This issue tracker has been migrated to GitHub, and is currently read-only.
For more information, see the GitHub FAQs in the Python's Developer Guide.

classification
Title: Expand concurrent.futures.Future's public API
Type: enhancement Stage:
Components: Library (Lib) Versions: Python 3.9
process
Status: open Resolution:
Dependencies: Superseder:
Assigned To: aeros Nosy List: Big Stone, aeros, bquinlan, gvanrossum, iforapsy, jakirkham, pitrou
Priority: normal Keywords:

Created on 2020-02-16 07:38 by aeros, last changed 2022-04-11 14:59 by admin.

Messages (10)
msg362047 - (view) Author: Kyle Stanley (aeros) * (Python committer) Date: 2020-02-16 07:38
Based on the following python-ideas thread: https://mail.python.org/archives/list/python-ideas@python.org/thread/LMTQ2AI6A7UXEFVHRGHKWD33H24FGM6G/#ICJKHZ4BPIUMOPIT2TDTBIW2EH4CPNCP.
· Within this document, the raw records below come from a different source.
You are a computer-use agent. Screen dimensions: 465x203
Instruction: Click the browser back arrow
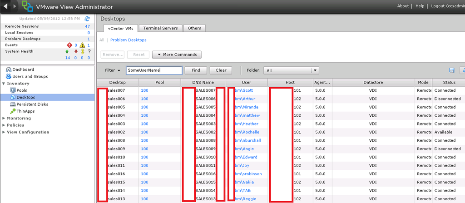(x=5, y=6)
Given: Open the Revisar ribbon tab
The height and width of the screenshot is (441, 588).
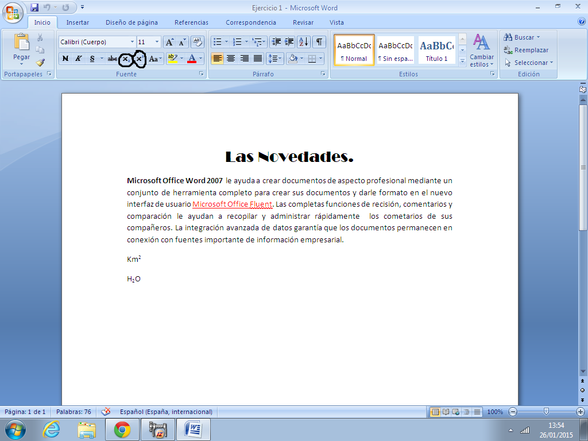Looking at the screenshot, I should 303,22.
In the above ML thread, the author proposed adding a new cf.SerialExecutor class, which seems to be not a great fit for the standard library (based on the current state of the discussion, as of writing this). But, Guido mentioned the following:

> IOW I'm rather lukewarm about this -- even if you (Jonathan) have found use for it, I'm not sure how many other people would use it, so I doubt it's worth adding it to the stdlib. (The only thing the stdlib might grow could be a public API that makes implementing this feasible without overriding private methods.)

Specifically, the OPs proposal should be reasonably possible to implement (either just locally for themselves or a potential PyPI package) with a few minor additions to cf.Future's public API:

1) Add a means of *publicly* accessing the future's state (future._state) without going through the internal condition's RLock.

This would allow the developer to implement their own condition or other synchronization primitive to access the state of the future. IMO, this would best be implemented as a separate ``future.state()`` and ``future.set_state()``. 

2) Add a means of *publicly* accessing the future's result (future._result) without going through the internal condition's RLock.

This would be similar to the above, but since there's already a ``future.result()`` and ``future.set_result()``, I think it would be best implemented as an optional *sync* parameter that defaults to True. When set to False, it directly accesses future._result without the condition; when set to True, it has the current behavior. 

3) Add public global constants for the different possible future states: PENDING, RUNNING, CANCELLED, CANCELLED_AND_NOTIFIED, and FINISHED. 

This would be useful to serve as a template of possible future states for custom implementations. I also find that ``fut.set_state(cf.RUNNING)`` looks better than ``fut.state("running")`` from an API design perspective. 

Optional addition: To make ``fut.state()`` and ``fut.set_state()`` more useful for general purposes, it could have a single *sync* boolean parameter (feel free to bikeshed over the name), which changes whether it directly accesses future._state or does so safely through the condition. Presumably, the documentation would explicitly state that with sync=False, the future's state will not be synchronized across separate threads or processes. This would also allow it to have the same API as ``future.result()`` and ``future.set_result()``.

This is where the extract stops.